The voltage continues to increase due to the externally applied voltage. If we were to continue to increase the applied voltage to a capacitor past the point were the current is constant (ie charged up to its capacitance) and then suddenly remove that applied voltage,
Again, this is a misunderstanding of how capacitors behave. You cannot apply a voltage to a capacitor
1, the capacitor applies the voltage to you. It owns its own voltage and delivers it when measured. You change the voltage of a capacitor by applying current to it. The voltage then changes for as long as you apply current, proportional to the length of time you apply the current (strictly the integral of the current over time, but I simplify).

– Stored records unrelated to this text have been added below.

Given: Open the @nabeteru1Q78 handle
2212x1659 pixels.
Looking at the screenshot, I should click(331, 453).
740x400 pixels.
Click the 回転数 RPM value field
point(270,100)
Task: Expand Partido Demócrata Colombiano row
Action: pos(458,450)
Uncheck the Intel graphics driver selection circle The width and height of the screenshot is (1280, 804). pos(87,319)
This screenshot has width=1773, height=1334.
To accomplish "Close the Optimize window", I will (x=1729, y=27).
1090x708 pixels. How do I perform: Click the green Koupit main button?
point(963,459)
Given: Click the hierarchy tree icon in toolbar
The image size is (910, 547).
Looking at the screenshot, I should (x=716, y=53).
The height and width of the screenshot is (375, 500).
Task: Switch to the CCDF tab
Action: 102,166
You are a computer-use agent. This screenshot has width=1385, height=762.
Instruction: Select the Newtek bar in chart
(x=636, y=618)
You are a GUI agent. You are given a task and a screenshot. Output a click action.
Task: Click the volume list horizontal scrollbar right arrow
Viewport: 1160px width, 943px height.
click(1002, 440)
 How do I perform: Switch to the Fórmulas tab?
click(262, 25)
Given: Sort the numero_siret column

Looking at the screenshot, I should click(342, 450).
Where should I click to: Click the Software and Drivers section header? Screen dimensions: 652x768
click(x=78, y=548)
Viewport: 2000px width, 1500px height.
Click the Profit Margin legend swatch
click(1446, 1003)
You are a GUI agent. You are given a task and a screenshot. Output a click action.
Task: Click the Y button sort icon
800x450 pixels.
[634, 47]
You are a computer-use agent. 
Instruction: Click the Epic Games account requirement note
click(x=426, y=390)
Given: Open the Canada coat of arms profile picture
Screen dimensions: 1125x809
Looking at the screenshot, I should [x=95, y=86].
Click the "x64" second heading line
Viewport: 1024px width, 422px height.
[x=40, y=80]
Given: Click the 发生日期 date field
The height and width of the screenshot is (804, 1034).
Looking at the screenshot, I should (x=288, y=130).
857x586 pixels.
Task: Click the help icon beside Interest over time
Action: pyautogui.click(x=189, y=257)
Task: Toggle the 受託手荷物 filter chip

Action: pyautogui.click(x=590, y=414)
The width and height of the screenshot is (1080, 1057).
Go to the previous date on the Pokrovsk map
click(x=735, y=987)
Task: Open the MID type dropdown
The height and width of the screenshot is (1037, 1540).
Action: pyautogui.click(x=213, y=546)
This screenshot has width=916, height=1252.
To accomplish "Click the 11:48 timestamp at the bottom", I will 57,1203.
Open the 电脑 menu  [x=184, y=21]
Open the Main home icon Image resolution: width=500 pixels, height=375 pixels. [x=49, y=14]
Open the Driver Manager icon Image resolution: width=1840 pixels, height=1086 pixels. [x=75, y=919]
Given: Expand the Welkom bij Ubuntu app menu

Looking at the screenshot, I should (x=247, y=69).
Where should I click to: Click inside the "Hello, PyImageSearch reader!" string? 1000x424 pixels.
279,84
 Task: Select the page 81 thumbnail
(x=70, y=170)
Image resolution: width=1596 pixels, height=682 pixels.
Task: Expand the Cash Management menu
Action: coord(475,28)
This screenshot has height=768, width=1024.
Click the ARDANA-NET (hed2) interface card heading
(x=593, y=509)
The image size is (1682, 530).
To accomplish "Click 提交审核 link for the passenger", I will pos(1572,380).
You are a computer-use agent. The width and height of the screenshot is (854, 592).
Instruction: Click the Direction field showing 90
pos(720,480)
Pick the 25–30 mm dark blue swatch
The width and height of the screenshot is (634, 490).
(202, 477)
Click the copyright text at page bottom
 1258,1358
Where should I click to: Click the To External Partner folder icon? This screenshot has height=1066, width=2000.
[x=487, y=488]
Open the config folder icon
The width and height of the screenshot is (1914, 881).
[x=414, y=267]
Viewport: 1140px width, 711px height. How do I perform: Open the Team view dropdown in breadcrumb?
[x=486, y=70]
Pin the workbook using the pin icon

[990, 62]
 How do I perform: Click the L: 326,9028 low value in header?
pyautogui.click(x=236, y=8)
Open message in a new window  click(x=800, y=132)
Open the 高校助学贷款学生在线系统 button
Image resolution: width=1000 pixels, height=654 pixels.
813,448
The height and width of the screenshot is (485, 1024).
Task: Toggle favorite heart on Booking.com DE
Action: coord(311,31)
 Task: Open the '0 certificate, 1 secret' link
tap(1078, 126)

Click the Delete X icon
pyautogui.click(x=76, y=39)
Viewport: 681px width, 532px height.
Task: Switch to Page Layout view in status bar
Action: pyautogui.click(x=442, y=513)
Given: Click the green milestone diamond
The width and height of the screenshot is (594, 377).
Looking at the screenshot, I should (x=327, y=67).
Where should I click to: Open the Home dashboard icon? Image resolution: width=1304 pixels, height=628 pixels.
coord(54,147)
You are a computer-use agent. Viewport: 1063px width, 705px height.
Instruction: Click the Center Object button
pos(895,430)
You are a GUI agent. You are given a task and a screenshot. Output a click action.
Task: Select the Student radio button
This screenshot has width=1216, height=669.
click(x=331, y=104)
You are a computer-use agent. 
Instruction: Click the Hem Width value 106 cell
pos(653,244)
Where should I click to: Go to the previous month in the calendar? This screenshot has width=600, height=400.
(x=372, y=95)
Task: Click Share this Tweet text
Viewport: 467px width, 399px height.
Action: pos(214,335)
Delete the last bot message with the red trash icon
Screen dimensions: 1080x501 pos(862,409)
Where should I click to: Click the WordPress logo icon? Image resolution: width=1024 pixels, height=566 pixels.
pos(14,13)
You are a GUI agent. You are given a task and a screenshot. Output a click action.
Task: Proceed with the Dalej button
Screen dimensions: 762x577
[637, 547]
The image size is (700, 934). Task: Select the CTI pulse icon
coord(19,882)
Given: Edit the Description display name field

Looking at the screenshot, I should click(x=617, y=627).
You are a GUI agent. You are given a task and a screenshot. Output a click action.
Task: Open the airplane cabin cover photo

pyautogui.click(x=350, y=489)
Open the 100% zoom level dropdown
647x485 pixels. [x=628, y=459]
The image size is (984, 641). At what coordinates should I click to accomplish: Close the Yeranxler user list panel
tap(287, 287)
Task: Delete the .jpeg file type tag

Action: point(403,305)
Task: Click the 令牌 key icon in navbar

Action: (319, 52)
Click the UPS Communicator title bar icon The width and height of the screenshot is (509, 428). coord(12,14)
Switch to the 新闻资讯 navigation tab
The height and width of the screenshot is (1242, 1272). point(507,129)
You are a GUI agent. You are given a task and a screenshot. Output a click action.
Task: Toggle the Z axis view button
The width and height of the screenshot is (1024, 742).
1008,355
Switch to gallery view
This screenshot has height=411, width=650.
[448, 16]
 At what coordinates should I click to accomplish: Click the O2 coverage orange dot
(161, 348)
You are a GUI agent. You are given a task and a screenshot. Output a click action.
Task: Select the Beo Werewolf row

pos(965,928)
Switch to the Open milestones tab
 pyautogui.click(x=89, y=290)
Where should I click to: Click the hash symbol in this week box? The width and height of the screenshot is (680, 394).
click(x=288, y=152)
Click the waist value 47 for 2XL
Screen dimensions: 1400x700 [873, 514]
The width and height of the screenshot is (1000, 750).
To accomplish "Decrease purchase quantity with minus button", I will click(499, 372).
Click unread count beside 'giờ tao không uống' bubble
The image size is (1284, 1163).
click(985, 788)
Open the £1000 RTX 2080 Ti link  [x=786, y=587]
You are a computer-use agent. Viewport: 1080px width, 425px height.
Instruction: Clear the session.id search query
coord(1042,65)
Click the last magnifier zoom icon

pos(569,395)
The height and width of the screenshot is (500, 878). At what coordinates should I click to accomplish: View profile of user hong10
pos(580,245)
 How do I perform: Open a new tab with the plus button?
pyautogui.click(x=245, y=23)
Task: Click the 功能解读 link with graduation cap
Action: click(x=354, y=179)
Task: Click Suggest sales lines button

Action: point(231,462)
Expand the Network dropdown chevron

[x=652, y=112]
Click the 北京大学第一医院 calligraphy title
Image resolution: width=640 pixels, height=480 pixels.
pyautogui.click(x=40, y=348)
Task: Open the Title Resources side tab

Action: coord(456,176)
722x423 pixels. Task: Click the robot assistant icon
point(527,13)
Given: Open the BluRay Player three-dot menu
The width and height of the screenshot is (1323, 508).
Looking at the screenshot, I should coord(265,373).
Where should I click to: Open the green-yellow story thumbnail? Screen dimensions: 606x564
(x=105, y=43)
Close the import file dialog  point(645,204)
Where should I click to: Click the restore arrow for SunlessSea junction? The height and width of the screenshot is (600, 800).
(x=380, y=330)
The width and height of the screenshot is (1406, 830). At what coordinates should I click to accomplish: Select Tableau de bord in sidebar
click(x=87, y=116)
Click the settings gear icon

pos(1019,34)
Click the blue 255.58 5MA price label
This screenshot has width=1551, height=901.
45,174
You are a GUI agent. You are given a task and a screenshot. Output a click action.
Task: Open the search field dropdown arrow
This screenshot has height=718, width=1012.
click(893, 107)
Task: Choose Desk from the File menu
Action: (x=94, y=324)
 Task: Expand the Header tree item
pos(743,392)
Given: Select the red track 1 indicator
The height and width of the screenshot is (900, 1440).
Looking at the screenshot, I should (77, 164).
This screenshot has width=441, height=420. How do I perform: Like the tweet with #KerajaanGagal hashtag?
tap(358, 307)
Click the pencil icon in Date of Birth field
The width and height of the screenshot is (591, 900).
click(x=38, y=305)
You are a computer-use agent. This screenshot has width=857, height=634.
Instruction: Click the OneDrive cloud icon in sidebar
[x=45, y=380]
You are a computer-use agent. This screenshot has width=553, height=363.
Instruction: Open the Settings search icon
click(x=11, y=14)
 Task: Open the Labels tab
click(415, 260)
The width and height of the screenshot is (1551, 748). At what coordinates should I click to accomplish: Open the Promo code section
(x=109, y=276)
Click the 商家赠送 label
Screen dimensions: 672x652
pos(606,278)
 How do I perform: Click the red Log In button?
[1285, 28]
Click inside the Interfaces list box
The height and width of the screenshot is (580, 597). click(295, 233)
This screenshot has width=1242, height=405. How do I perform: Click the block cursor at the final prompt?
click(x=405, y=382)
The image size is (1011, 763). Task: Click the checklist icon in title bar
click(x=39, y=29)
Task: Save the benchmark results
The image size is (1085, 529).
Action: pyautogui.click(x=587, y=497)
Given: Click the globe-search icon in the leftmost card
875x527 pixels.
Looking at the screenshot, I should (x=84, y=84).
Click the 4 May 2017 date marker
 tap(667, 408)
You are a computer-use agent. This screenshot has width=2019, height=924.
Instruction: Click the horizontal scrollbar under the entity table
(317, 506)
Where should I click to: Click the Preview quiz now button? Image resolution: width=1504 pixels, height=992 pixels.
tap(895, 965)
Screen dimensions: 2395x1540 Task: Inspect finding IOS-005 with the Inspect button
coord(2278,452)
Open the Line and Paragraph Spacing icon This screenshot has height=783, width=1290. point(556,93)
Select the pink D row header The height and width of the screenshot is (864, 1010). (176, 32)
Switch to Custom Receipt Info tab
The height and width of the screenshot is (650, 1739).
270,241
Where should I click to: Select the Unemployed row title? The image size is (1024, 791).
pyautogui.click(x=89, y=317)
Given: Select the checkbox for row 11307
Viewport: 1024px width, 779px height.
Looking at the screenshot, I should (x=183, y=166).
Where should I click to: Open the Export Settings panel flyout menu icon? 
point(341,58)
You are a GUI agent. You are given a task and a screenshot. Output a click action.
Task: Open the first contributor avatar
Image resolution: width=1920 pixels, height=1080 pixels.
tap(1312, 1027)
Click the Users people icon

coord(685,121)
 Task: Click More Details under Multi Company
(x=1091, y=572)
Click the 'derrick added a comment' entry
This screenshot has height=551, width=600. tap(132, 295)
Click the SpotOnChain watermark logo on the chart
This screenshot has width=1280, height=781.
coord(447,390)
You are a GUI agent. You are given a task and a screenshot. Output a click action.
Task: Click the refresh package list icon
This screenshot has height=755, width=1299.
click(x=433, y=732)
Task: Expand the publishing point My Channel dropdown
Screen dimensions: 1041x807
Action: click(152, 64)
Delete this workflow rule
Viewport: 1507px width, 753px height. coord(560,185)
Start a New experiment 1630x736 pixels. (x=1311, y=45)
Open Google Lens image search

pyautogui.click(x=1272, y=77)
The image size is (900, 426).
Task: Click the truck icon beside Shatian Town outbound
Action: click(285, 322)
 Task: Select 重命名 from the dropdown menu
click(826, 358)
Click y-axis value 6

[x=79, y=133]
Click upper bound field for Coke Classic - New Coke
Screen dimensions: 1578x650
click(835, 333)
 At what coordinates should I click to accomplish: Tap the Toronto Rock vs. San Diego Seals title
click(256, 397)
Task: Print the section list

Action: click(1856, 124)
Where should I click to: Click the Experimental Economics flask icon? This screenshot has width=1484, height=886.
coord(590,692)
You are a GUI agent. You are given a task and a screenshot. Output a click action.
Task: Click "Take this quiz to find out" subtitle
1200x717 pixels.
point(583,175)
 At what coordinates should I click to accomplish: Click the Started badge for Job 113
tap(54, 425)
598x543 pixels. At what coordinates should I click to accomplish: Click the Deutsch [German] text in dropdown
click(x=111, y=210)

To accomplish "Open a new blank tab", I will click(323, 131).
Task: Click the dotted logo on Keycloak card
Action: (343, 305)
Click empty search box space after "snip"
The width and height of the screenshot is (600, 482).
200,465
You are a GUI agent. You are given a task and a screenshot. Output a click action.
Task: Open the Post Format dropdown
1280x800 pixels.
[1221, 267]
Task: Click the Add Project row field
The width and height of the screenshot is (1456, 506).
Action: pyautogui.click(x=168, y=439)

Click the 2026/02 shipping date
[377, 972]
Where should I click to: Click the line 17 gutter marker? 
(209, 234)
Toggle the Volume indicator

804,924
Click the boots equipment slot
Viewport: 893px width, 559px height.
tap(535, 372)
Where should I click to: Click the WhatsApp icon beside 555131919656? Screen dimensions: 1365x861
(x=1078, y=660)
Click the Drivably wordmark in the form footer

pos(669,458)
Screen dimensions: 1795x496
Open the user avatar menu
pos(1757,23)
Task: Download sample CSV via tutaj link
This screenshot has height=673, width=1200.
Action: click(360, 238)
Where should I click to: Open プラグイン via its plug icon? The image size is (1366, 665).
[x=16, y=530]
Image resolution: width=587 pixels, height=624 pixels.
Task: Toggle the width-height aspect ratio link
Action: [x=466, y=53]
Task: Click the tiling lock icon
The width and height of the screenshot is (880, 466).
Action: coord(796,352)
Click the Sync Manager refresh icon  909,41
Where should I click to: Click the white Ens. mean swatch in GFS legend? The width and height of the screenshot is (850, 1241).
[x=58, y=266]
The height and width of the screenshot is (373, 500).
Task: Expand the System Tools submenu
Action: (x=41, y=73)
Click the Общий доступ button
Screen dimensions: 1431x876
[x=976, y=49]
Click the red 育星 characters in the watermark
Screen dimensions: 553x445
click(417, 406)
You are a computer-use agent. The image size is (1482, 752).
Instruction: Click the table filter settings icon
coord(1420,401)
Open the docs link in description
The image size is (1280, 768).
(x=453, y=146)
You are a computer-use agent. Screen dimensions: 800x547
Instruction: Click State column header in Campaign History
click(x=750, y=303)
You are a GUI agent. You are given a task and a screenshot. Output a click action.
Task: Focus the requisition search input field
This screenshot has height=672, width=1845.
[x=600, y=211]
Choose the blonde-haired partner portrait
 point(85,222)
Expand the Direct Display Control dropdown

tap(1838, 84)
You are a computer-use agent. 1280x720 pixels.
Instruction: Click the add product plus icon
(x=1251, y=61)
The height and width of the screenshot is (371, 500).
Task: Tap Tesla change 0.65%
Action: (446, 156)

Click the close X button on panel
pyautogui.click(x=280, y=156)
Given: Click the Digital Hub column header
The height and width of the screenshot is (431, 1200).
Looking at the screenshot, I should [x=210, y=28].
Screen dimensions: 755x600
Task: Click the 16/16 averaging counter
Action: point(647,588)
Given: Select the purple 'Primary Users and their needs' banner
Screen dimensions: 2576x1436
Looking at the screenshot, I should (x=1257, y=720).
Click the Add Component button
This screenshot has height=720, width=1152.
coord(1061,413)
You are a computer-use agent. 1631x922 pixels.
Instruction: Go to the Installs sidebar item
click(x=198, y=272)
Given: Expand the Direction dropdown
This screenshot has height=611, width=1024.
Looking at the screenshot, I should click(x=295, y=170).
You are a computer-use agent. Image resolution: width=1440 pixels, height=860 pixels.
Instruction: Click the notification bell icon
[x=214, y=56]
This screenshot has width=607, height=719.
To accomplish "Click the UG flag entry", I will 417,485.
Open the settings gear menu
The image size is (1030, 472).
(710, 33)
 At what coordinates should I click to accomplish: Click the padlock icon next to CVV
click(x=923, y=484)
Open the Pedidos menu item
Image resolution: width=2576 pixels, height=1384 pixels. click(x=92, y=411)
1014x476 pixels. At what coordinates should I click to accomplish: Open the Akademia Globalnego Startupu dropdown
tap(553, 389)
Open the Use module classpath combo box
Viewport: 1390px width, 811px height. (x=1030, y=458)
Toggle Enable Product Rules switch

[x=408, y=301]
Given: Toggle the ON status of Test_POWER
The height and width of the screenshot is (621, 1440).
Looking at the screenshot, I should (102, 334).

would the voltage across the now disconnected capacitor be the same voltage that was last applied or would it "drop" to a level that is a function of the charge stored in it? (Arghh, seeing I couldn't explain myself before, I'm sure I have done equally bad here 
)
As soon as you stop applying current to the capacitor the voltage stops changing and remains forever at whatever value it had reached. (In the real world capacitors leak, but ideal capacitors will hold their voltage forever.)
Oh, and another thing, is it fair to say that I=C*(dv/dt) only holds true once the capacitor is charged or is this some idiosyncratic spice thing
It is not meaningful to say "once the capacitor is charged". The charge on a capacitor is a number that can vary from zero to as much as you like (essentially as much as the capacitor can sustain before voltage breakdown occurs). The equation
I =
C d
V/d
t holds always. It is the basic defining equation of a capacitor.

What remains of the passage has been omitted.